Included in the many proposals recently put forward to fix the banking crisis are several accounting-related ones of which the most prominent are the numerous calls to revise or reverse mark-to-market accounting standards.
In addition, some have suggested that the federal agencies revisit the calculation of regulatory capital. For instance, Paul Haklisch, in a Feb. 11 Viewpoint article, ["Change Rules on Goodwill to Spur Recovery"] proposes that the long-standing practice of completely deducting goodwill from Tier 1 equity be relaxed.
Unfortunately, the economic value of goodwill is not sufficiently reliable to justify its inclusion in capital, and such a change would (initially at least) reward those banks most inclined to overpay for acquisitions. Instead, it would make more sense to address the same punitive regulatory accounting treatment applied to another intangible asset — the core deposit intangible — the asset recorded as the value of the borrowing-cost advantage of an acquired core deposit base.
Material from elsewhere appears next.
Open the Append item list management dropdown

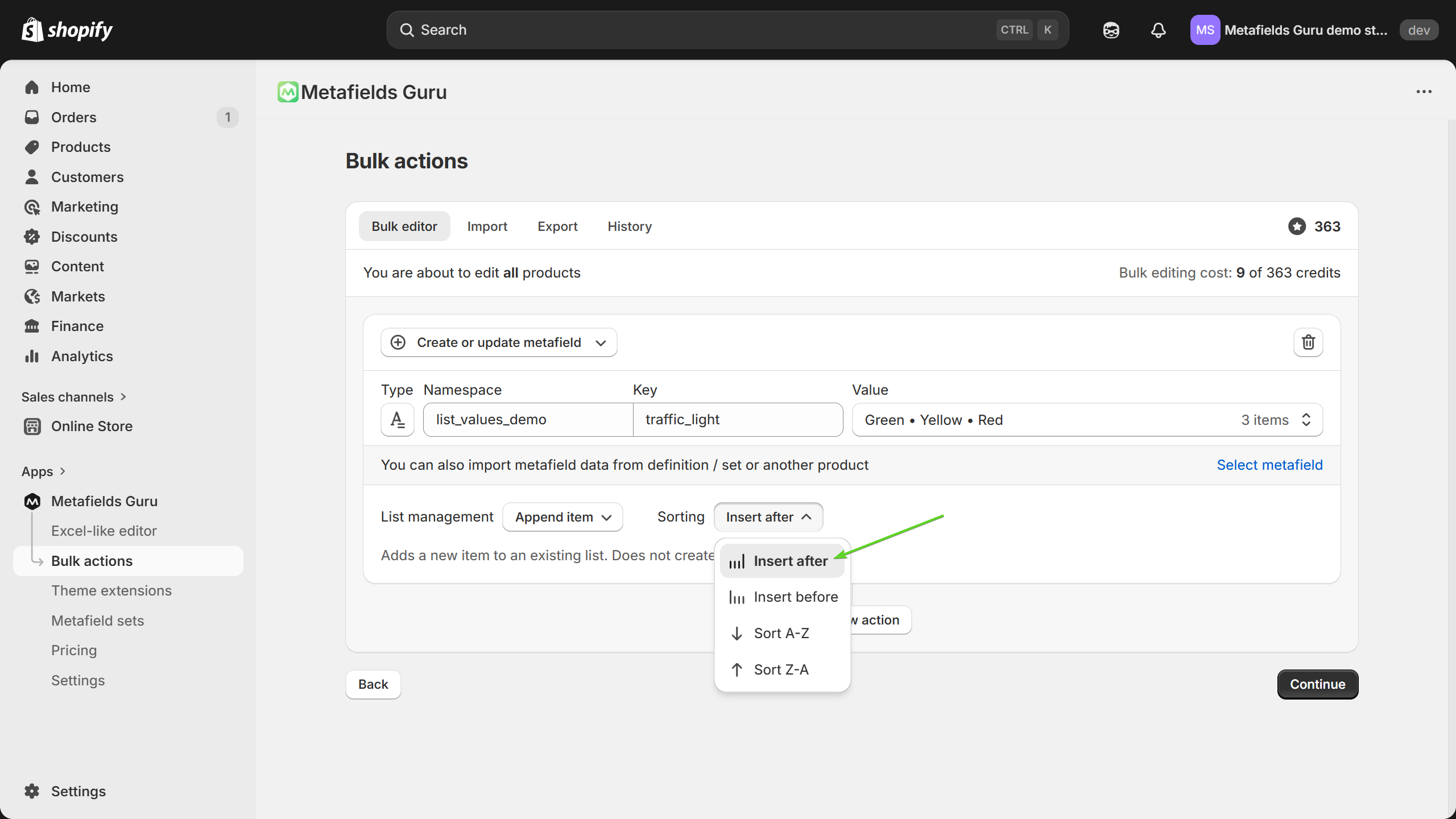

This intangible asset is truly deserving of recognition for regulatory capital purposes, and a change in its treatment would shore up balance sheets, facilitate consolidation of troubled banks by healthier ones, and more accurately align regulatory incentives with safe and sound banking practices.
In 1993, the four federal bank regulatory agencies adopted a rule codifying the capital treatment of identifiable intangible assets. Under the rule, the agencies determined that purchased mortgage servicing rights and purchased credit card relationships may be included in Tier 1 equity up to certain limits but that core deposit intangibles must be fully deducted from capital. Since the rule's adoption, acquiring core deposits has been qualitatively more capital-intensive than buying mortgage servicing and credit card portfolios.
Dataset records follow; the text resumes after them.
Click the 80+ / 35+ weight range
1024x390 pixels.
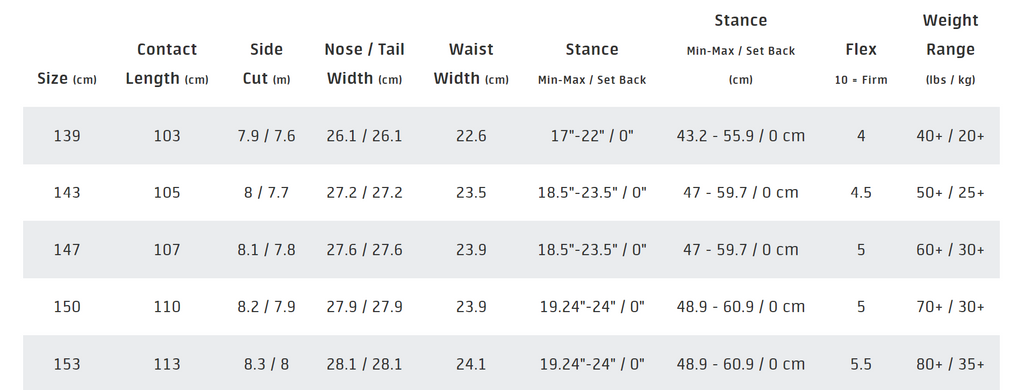click(950, 364)

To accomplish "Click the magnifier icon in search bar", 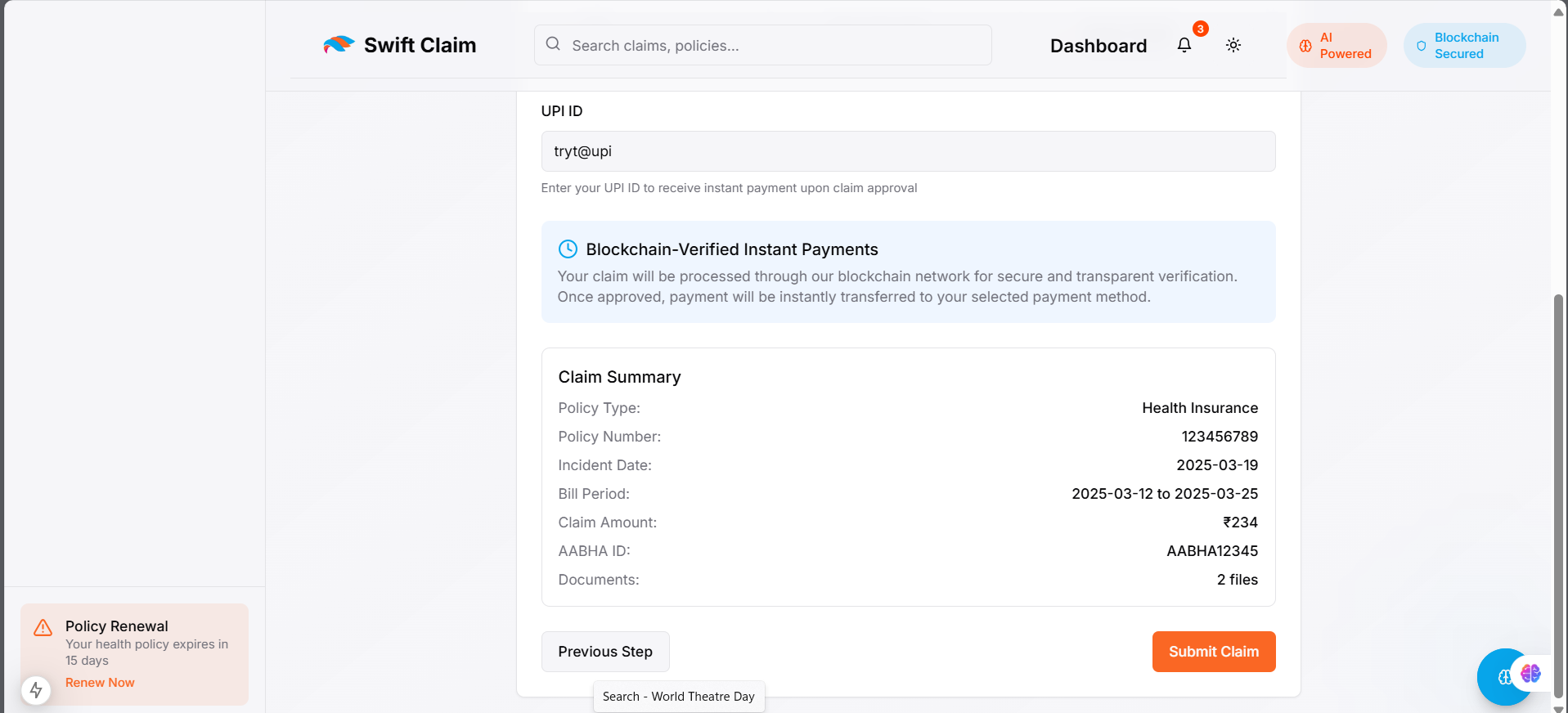I will pos(553,44).
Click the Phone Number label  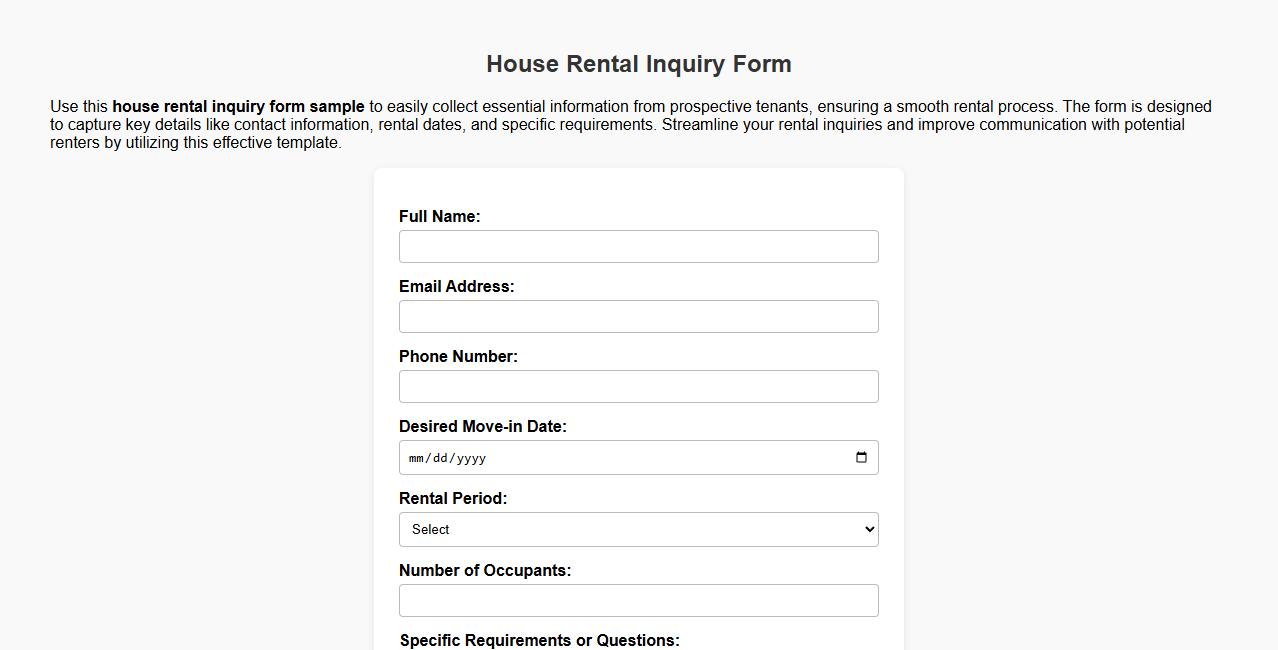pyautogui.click(x=458, y=356)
Of course, if core deposit intangibles lacked the same economic substance as the other intangible assets, its different treatment for capital purposes would be understandable.
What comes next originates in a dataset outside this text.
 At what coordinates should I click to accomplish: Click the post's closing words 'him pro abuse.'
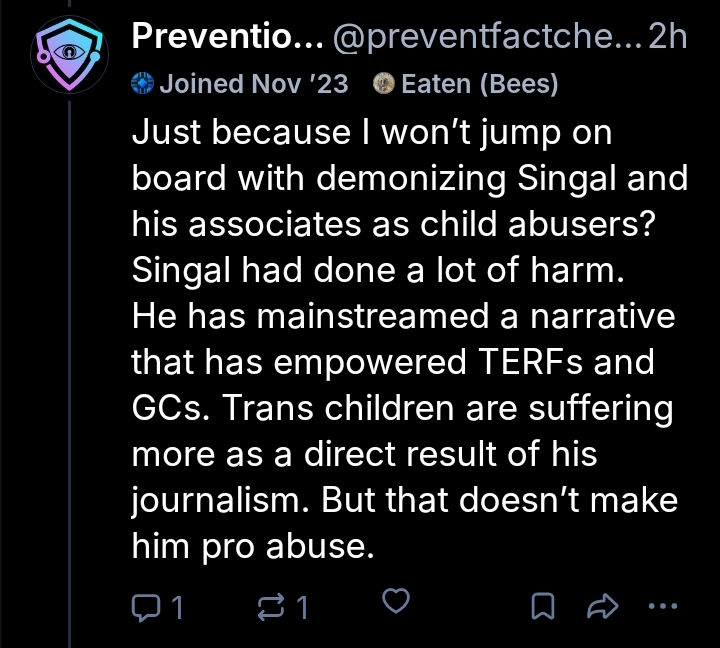click(x=251, y=544)
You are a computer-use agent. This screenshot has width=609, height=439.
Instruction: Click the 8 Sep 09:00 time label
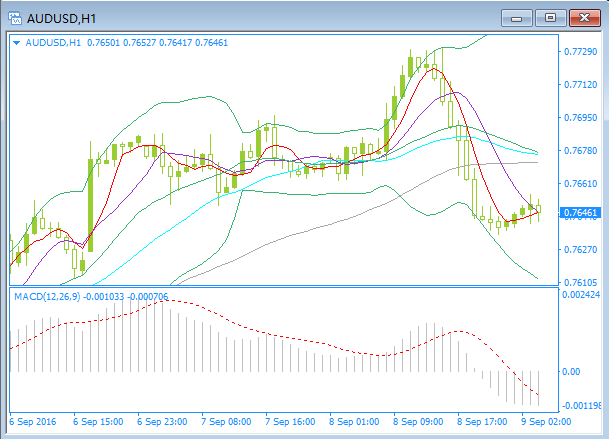tap(419, 422)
But history has proven without question that core deposit intangibles are less risky than their counterparts. There have been two sharp downturns in the banking cycle since core deposit intangibles emerged as an accounting concept in the 1980s. Through both the savings and loan crisis and the current turmoil, stable, low-cost-core deposit companies have maintained their values better than companies emphasizing other intangible assets and, indeed, many regular asset classes.
Furthermore, they are the Federal Deposit Insurance Corp.'s best protection against the dangerous liquidity risks that have manifested themselves recently in financial institutions heavily dependent on noncore funding.
Why then have core deposit intangibles been excluded under the 1993 rule? It states that the agencies evaluate the worthiness of identifiable intangible assets in three ways — the reliability of estimated future cash flows, their ability to be sold separately from the "bank or the bulk of the bank's assets," and the depth of the market for a potential resale of the assets if that ever became necessary.
The regulatory concern the agencies identified in 1993 was a potential lack of a market of sufficient depth for the resale of acquired core deposits, compared to acquired mortgage servicing rights or acquired credit card portfolios.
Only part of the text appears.